Uma das crônicas mais interessantes de Nelson Rodrigues foi publicada em seis de julho de 1959, no jornal Última Hora. O cronista vai além do futebol e define Maria Ester Bueno como personagem daquela semana de inverno. No ano anterior, com a conquista inédita da seleção de futebol, na Suécia, o dramaturgo pernambucano já tinha proclamado o fim do complexo de vira-latas, que era o símbolo dos fracassos do povo brasileiro.
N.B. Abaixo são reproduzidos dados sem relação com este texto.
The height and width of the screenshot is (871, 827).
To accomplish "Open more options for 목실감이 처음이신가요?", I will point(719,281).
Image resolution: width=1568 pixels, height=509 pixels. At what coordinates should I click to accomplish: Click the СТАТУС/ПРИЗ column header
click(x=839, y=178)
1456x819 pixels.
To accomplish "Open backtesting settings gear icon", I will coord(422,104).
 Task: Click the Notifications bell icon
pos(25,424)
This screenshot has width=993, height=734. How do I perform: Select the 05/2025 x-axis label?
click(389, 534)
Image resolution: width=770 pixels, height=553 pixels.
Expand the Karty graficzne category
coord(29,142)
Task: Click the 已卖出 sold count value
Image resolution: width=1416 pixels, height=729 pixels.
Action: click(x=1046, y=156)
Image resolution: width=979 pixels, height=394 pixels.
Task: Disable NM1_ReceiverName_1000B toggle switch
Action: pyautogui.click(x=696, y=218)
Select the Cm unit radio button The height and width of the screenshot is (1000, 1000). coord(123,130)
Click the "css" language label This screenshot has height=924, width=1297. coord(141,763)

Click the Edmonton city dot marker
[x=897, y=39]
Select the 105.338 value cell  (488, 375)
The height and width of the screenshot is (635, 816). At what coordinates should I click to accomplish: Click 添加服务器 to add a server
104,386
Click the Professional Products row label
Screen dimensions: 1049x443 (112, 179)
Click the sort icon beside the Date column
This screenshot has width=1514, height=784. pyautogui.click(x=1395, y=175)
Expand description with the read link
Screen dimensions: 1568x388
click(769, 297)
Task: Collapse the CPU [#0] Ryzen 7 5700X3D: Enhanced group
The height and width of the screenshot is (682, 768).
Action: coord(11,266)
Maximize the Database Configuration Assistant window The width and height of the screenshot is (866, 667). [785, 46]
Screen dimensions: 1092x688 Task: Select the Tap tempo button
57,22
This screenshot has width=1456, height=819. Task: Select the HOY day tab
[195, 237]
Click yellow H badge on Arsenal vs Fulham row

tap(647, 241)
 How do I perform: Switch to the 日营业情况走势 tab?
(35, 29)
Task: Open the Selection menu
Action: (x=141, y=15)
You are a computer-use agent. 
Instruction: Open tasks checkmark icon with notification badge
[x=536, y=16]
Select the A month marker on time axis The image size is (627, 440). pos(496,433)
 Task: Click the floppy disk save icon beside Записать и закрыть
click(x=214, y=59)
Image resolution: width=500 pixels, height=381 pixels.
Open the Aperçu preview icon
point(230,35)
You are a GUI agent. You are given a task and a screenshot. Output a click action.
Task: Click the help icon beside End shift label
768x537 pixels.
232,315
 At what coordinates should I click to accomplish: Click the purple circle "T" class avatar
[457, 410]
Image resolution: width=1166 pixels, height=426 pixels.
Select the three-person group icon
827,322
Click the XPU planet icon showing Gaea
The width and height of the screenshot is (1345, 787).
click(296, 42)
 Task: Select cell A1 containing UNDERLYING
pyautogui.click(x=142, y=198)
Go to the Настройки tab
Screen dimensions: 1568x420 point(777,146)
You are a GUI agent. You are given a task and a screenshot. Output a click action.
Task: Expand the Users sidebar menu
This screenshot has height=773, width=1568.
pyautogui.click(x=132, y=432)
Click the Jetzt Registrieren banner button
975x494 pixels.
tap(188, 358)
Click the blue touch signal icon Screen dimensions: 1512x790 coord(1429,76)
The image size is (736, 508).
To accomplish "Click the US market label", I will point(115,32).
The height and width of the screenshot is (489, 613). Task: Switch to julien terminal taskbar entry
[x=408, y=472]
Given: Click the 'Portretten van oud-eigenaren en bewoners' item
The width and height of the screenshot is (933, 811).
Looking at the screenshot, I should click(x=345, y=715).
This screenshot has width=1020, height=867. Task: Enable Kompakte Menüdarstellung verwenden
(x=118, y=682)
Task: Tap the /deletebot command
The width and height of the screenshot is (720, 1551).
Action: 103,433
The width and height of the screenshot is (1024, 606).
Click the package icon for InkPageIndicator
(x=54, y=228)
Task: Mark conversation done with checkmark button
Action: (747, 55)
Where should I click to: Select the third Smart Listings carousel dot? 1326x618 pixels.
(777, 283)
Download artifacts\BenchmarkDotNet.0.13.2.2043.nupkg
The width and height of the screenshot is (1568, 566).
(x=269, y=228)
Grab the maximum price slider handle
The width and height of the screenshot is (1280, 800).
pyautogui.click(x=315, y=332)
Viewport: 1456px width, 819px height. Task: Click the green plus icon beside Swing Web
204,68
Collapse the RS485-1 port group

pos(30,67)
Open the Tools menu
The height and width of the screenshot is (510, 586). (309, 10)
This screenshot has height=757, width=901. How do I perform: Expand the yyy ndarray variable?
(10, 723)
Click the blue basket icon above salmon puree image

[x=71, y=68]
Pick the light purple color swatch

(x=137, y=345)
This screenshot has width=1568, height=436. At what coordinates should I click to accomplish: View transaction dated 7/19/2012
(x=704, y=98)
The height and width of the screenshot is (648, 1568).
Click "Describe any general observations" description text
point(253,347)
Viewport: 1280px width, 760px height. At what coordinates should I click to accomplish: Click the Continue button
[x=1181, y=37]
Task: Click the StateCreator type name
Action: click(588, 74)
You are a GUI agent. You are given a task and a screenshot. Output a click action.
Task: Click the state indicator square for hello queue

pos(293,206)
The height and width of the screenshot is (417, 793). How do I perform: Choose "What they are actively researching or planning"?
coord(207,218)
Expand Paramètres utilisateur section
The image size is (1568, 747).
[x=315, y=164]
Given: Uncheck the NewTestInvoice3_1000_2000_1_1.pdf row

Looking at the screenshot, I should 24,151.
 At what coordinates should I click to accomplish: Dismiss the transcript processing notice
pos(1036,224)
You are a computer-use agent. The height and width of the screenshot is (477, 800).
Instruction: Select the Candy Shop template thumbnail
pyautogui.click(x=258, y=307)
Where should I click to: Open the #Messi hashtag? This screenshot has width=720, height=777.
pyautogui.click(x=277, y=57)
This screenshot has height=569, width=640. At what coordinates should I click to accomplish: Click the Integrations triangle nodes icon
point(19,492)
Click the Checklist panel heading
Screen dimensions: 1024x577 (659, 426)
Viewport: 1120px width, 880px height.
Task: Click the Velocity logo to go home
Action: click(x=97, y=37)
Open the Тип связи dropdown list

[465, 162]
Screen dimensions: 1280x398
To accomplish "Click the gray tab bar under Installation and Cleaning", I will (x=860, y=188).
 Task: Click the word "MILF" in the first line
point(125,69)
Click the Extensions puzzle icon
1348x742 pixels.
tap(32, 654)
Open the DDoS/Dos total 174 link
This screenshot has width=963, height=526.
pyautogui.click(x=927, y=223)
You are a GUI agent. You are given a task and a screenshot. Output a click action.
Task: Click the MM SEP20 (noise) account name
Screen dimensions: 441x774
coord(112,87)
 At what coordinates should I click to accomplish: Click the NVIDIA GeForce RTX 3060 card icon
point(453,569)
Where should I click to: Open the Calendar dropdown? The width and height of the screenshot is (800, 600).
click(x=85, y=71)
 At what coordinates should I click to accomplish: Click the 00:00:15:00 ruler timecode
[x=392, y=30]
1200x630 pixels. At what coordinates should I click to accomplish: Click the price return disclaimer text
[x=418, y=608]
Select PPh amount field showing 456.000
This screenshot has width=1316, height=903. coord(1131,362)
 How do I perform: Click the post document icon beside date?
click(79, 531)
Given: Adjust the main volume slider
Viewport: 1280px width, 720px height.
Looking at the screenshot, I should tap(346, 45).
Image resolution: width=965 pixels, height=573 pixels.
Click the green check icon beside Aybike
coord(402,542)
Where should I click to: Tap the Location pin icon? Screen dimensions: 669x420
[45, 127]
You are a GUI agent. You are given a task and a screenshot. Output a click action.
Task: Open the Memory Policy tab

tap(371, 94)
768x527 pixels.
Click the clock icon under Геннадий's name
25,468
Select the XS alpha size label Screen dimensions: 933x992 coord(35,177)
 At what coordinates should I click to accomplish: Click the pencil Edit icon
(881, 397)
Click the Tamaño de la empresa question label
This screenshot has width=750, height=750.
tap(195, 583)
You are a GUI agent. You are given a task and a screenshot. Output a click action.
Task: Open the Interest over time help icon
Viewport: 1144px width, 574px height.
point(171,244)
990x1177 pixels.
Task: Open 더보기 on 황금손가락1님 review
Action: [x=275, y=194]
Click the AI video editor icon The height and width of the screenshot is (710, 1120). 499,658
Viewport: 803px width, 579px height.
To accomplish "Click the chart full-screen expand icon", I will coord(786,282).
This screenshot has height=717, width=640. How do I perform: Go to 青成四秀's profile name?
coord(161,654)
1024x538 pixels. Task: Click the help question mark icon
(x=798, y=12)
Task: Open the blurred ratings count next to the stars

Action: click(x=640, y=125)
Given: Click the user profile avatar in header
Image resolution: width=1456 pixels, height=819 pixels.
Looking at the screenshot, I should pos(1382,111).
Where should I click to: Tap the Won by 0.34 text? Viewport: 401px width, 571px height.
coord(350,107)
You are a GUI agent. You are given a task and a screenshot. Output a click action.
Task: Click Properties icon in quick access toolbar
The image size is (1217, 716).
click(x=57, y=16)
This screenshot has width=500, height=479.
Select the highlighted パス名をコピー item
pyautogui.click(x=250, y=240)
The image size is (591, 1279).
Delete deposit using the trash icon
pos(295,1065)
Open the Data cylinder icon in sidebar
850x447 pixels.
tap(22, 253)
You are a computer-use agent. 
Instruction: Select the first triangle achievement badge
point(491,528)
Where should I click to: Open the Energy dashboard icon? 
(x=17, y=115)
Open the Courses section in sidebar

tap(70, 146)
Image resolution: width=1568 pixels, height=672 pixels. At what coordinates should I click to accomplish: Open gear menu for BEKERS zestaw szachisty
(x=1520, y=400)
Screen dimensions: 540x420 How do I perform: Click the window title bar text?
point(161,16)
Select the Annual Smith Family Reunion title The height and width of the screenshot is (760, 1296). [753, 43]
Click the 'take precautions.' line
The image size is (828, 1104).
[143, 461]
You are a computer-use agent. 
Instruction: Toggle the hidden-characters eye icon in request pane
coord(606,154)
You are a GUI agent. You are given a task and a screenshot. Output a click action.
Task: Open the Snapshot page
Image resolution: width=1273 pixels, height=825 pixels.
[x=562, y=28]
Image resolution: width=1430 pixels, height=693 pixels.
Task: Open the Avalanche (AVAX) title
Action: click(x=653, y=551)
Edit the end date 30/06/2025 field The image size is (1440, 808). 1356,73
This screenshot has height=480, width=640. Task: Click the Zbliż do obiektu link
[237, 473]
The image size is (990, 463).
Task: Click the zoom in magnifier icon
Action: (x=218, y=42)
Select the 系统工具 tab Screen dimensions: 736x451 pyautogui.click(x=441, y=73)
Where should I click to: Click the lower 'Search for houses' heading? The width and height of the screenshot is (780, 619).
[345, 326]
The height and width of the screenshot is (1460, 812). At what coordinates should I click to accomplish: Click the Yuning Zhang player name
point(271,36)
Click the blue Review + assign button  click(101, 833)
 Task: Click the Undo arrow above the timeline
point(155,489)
As vitórias esportivas foram decisivas, segundo ele, para que o brasileiro confiasse mais em si próprio: “(…) Vejamos, porém, a vertiginosa sequência de títulos – primeiro Adhemar Ferreira da Silva; depois, a Suécia; em seguida, o basquete; no boxe, Éder Jofre está a um passo do título; e, anteontem, Maria Esther Bueno deu um baile em Wimbledon. Aqui, pergunto: – o que significa isso, tudo isso? Como explicar o triunfo espantoso da Maria Esther? (…) Darlene Hard parece mãe dela e a duquesa de Kent, avó. Apesar de todas as impossibilidades, Maria Esther venceu, e por que? (…).”
O próprio Nelson perguntava e respondia: “Eu explico: – isso é Brasil e até as zebras, no Jardim Zoológico sabem que isso é Brasil. E se o brasileiro foi o último a conhecer a própria força, vamos admitir que ele é, a um só tempo, muito genial e muito burro. (…).” Maria Esther Bueno foi campeã em Wimbledon, em 1959, 1960 e 1964, no torneio de simples, e “ganhou o direito” de estar na crônica do jornalista.
Por último, Nelson Rodrigues faz uma reflexão sobre a relação do brasileiro com os resultados negativos no esporte: “(…) A derrota! Através de quase quinhentos anos, o brasileiro acordou derrotado e dormiu derrotado. Mesmo na vida pessoal, era um borra-botas que se torcia de frustrações como de cólicas. Vergava os ombros para a namorada, a esposa, a amante, numa lívida pusilanimidade. E, súbito, algo mudou. Justiça se lhe faça: — foi o esporte o profeta do novo Brasil e do novo brasileiro.(…).”
As crônicas de Nelson Rodrigues parecem atuais, apesar do país do futebol ter regredido!